Aim of the task:
What's needed is an exact copy of the lines from the one that contains "Instruction: Expand panel" to the end of the data below, leaving the pictures out.

+++ Data for review

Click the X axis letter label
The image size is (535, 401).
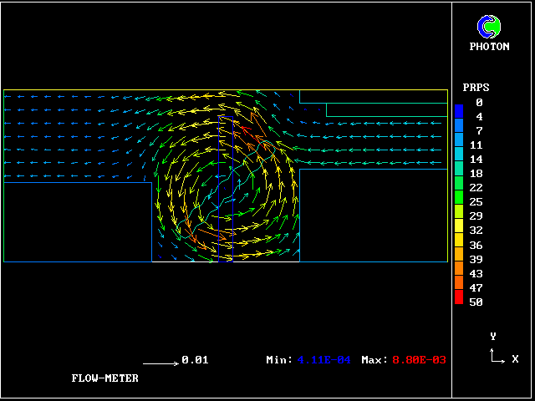[x=515, y=358]
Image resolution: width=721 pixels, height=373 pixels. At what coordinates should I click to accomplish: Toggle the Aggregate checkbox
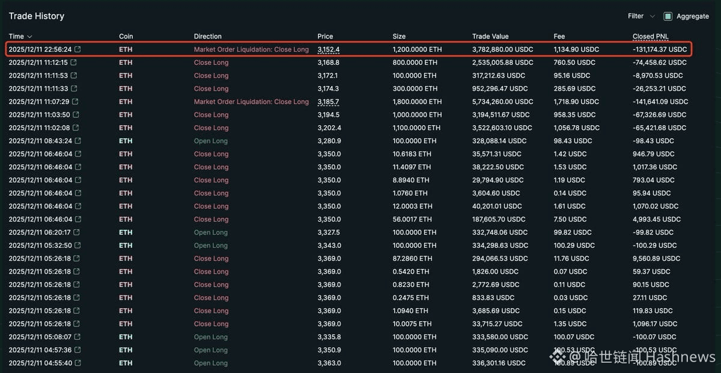point(668,16)
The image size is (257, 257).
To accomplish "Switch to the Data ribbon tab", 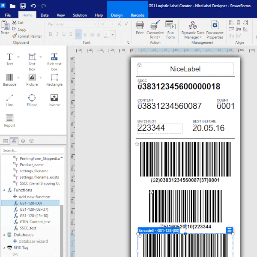I will tap(45, 15).
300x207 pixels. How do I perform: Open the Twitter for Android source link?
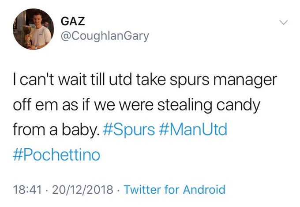(x=175, y=189)
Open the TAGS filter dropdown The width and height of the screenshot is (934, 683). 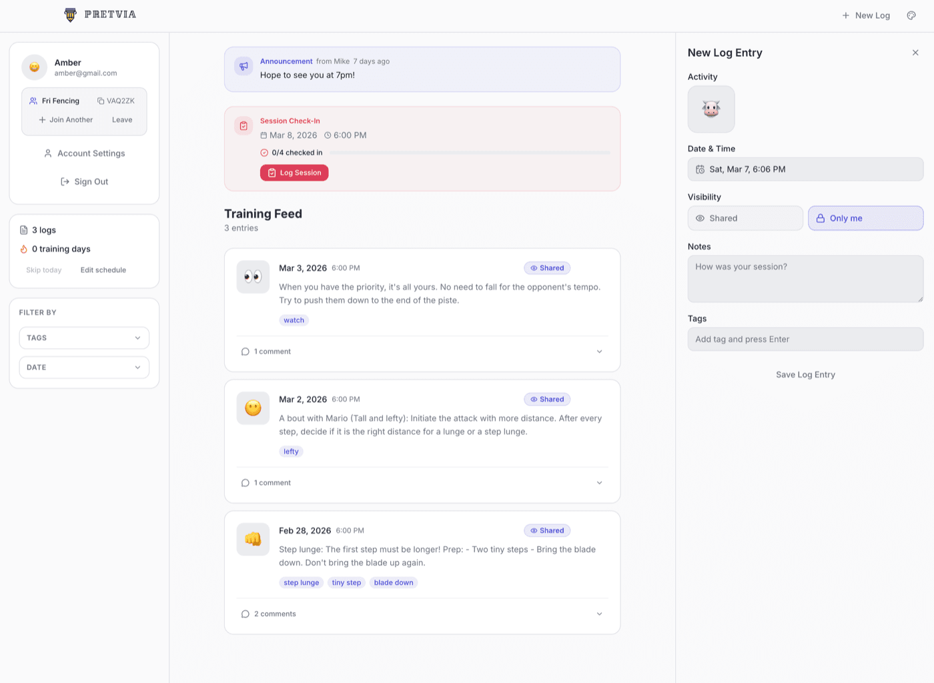click(84, 337)
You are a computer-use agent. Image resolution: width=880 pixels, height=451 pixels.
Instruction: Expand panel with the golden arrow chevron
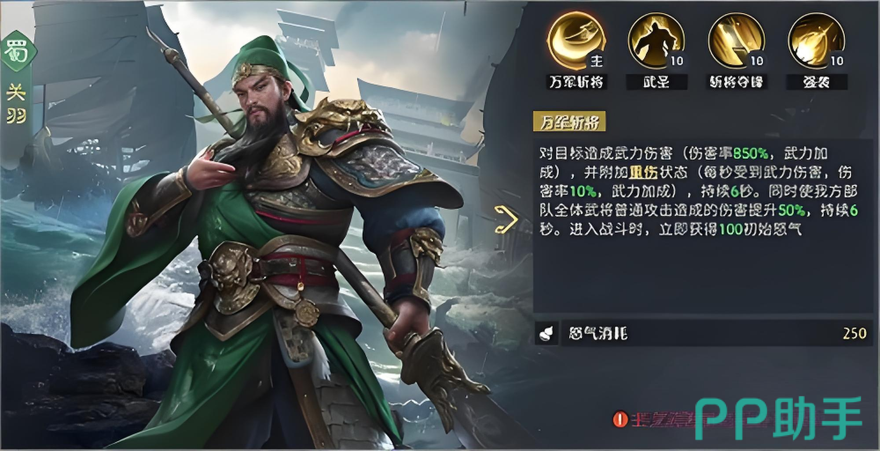506,219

++++++

Expected answer:
Instruction: Expand panel with the golden arrow chevron
506,219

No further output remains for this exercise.